I needed a data set of handwritten numbers (0-9), and the MNIST data set provides exactly what I need. The first step was to read and process all the MNIST images since they are compressed into binary files. The website above it tells in which order you should be reading the bits. Goes first 32 bits are the magic number, next 32 bits are the number of images, rows, and columns in that order. After, you begin receiving pixels for each image (784 per image since each image is 28x28). An important note to make is that the files are stored in high-endian format hence we need to reverse the bytes after each individual read. I repeated the same steps (similar for labels) to store the training image set, training labels, test image set, and test labels.
- First, we have no values to work off of to make predictions so we have to randomly generate weights that will influence the first forward propagation results. Each image is 28x28 pixels so we have 784 input nodes that will take in values of either 1 or 0 where 1 means the pixel is black and 0 means its white, 1 middle layer (50 nodes), and an output layer (10 nodes).

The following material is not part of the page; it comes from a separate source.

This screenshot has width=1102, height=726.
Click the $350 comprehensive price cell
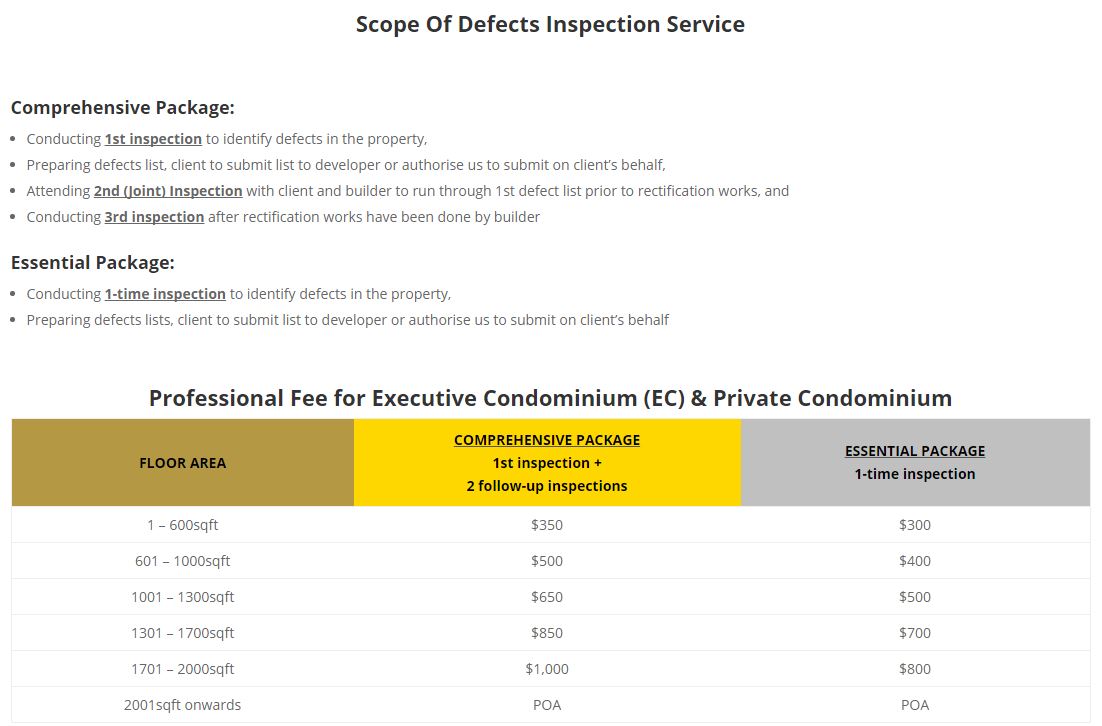(x=547, y=525)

- Run through epochs (number of passes of the entire training data set the machine learning algorithm has completed) until we have a satisfactory level of accuracy (determined by me). Each epoch will return 10 values that correspond to numbers 0 through 9. Those numbers represent the classification confidence level of the neural network for numbers 0 through 9. Calculate the error and backpropagate to update the constants for all nodes (except for input nodes).

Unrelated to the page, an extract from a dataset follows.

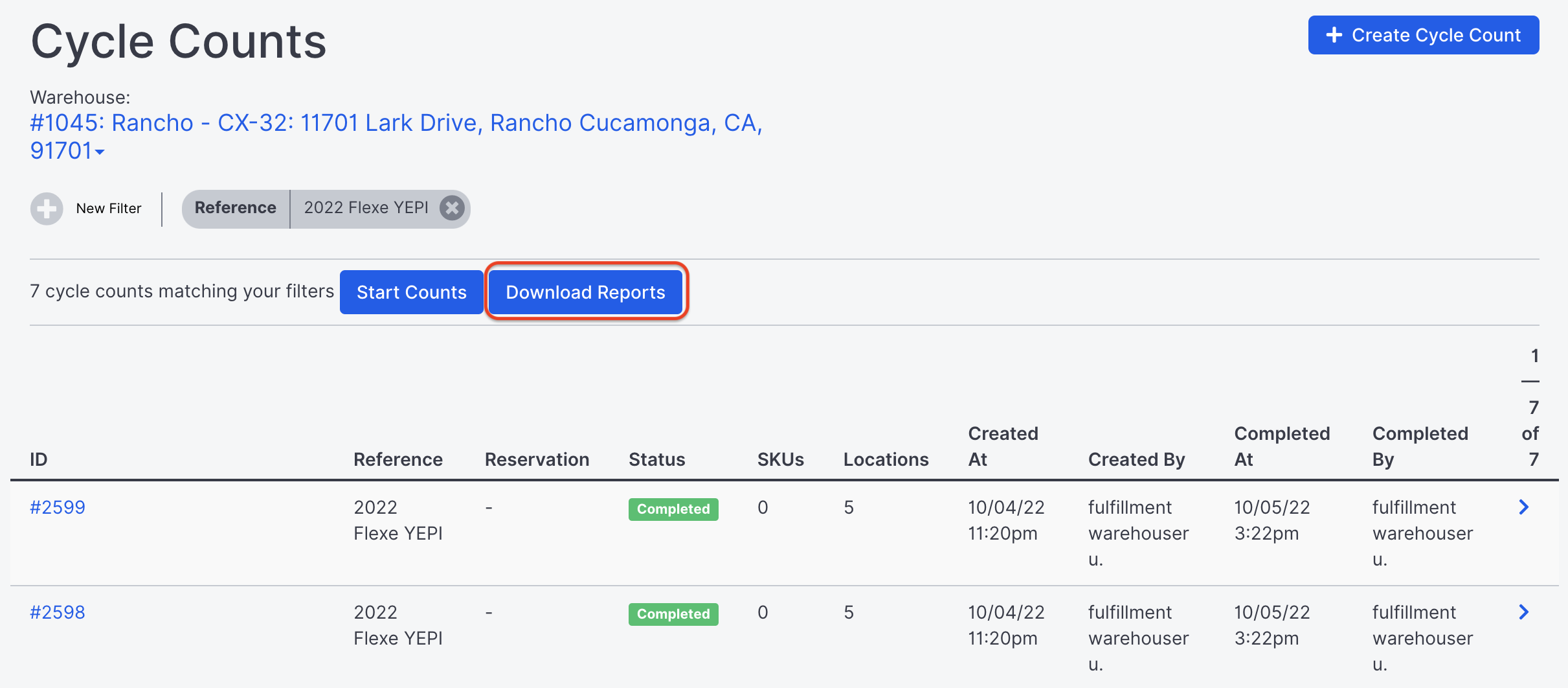Screen dimensions: 1568x688
Task: Click the Completed status badge for #2599
Action: 673,509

- Once a satisfactory level of accuracy is reached (training is complete) I store all the constants and use them to calculate predictions based on the image that the user selects.

Conclusion

This was a great project to boost my knowledge of how neural networks function and are built. I would like to do further experimentation to tinker with algorithms and play around with the number of nodes and levels to see if that would lead to better results quicker. To optimize training I am also considering using multithreading to get through epochs faster, which in return would minimize the time needed for training.